Partially observable Markov decision
processes (POMDPs) provide a rich mathematical framework for agent
decision making under uncertainty, however, solving a POMDP exactly is
an intractable problem. In the so-called point-based
techniques, a set of belief points are first sampled from the belief
simplex (by letting the agent interact with the environment) and then
planning is performed on these points only. In the references below we developed Perseus, a
randomized version of point-based value iteration that is very
competitive to other methods in terms of computation time and solution
quality.
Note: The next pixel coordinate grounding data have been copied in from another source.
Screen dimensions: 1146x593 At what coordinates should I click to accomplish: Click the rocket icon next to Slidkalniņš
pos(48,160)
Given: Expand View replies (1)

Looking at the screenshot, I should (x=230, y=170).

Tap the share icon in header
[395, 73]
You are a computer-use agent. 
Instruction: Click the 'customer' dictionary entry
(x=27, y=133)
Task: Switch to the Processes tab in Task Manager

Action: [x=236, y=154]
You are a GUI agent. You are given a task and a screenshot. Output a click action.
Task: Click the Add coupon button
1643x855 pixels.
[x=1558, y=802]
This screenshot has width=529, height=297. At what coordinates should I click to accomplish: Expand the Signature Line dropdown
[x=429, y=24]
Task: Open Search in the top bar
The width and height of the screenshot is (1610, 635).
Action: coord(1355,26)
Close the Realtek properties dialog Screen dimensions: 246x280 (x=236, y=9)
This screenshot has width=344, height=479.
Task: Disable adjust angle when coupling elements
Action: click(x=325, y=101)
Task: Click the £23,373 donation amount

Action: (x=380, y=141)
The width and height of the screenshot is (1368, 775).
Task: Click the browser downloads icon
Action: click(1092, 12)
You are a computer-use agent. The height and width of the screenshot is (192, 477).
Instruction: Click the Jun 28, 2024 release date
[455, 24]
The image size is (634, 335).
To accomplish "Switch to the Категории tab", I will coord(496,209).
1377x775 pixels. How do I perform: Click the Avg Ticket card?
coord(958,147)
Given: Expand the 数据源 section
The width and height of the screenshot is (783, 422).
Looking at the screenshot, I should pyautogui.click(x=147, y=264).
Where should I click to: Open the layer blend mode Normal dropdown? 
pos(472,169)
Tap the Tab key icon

Source code for Perseus is
available.

The key idea is that, in each value iteration step, we can improve the
value of all points in the belief set by only updating the value and
its gradient of a subset of the points, and we select these belief
points in a randomized greedy manner. The figure below
demonstrates Perseus on an example POMDP with two states by showing
three value update stages. The POMDP's belief space is depicted on the
x-axis and the y-axis represents the value of
each belief. We can quickly improve the value of all belief points by
sampling only a subset of the points. The series of figures show how
we keep track of which points have not been improved yet, and sample
only from these.

Matthijs T. J. Spaan and Nikos Vlassis. A
point-based POMDP algorithm for robot
planning. In Proceedings of the IEEE
International Conference on Robotics and
Automation, pp. 2399–2404, New Orleans,
Louisiana, 2004.

Nikos Vlassis and Matthijs T. J. Spaan. A
fast point-based algorithm for POMDPs. In
Benelearn 2004: Proceedings of the Annual Machine
Learning Conference of Belgium and the Netherlands,
pp. 170–176, Brussels, Belgium, January
2004. (Also presented at the NIPS 16 workshop `Planning
for the Real-World', Whistler, Canada, Dec 2003)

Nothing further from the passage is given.